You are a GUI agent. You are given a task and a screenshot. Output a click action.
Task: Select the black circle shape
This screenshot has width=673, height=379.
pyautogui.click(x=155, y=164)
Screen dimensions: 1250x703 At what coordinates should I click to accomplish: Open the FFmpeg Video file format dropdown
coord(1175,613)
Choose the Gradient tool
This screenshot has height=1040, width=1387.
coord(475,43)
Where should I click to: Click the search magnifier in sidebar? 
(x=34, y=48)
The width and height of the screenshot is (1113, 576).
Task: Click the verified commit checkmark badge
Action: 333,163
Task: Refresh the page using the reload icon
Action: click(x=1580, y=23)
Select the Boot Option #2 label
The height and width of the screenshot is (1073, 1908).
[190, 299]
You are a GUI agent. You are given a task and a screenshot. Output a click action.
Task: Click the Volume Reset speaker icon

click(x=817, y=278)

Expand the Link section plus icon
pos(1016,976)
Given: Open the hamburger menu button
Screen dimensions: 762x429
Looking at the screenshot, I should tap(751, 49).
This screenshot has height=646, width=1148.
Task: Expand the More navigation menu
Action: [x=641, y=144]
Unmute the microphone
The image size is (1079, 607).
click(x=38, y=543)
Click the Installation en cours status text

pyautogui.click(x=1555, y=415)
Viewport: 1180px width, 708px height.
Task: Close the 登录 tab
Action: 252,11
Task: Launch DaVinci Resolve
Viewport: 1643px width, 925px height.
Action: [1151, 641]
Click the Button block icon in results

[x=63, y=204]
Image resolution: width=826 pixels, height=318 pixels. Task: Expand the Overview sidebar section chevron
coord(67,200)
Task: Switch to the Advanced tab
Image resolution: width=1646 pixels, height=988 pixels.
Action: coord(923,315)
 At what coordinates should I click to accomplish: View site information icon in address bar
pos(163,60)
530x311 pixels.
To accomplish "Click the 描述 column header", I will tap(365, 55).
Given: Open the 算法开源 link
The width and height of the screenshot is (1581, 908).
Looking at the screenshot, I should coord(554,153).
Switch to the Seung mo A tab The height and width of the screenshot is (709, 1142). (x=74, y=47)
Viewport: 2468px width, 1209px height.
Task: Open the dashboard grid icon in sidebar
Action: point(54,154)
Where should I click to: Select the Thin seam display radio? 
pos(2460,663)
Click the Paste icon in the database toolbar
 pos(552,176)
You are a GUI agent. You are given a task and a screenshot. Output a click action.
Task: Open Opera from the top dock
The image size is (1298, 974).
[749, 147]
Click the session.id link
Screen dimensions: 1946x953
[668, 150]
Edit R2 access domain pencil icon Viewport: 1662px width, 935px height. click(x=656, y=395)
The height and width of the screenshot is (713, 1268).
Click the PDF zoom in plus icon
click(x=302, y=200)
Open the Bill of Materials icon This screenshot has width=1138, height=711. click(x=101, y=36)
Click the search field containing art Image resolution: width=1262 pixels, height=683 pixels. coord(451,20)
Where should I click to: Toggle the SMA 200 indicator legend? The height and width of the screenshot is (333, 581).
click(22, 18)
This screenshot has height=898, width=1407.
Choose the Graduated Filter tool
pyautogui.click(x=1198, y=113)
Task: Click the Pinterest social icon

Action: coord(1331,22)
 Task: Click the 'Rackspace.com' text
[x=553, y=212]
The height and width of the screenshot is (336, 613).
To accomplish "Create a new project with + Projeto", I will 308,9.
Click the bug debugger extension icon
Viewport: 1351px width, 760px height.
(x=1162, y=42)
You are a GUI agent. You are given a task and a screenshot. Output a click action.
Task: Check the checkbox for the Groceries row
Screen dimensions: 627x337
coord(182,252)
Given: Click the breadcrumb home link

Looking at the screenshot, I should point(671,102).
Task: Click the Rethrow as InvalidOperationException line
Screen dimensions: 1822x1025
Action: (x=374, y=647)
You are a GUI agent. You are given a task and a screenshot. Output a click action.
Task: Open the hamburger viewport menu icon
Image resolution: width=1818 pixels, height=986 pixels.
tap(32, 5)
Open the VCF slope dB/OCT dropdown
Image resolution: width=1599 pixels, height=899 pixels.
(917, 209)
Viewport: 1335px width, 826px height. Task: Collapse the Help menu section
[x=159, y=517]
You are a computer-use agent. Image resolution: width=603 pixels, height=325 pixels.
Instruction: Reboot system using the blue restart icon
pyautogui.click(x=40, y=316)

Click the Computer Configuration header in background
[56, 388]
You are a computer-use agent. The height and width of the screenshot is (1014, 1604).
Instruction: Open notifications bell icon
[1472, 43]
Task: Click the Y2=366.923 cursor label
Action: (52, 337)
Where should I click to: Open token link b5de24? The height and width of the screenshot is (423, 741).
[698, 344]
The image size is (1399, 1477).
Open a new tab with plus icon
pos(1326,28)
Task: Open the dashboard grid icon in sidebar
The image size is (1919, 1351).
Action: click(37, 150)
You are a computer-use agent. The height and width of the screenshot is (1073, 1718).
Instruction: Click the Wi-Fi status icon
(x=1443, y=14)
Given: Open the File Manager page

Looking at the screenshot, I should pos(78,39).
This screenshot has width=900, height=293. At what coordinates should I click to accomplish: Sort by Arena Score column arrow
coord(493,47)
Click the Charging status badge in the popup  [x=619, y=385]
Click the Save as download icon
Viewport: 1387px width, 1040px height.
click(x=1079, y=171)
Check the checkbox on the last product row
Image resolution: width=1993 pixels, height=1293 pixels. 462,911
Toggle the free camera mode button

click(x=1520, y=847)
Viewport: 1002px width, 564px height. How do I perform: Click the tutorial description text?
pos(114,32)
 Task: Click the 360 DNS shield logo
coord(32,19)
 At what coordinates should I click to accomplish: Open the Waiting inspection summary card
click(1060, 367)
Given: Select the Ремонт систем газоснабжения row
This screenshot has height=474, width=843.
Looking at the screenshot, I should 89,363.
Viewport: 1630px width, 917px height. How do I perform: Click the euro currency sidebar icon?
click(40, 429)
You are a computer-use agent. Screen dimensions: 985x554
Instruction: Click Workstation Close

## [What you need to do]
Take exactly the lines from the one containing "The height and width of the screenshot is (713, 1268)." through the one containing "This screenshot has height=898, width=1407." in the data above, and output them with nothing added.

## [Finished task]
The height and width of the screenshot is (713, 1268).
Click the PDF zoom in plus icon
click(x=302, y=200)
Open the Bill of Materials icon This screenshot has width=1138, height=711. click(x=101, y=36)
Click the search field containing art Image resolution: width=1262 pixels, height=683 pixels. coord(451,20)
Where should I click to: Toggle the SMA 200 indicator legend? The height and width of the screenshot is (333, 581).
click(22, 18)
This screenshot has height=898, width=1407.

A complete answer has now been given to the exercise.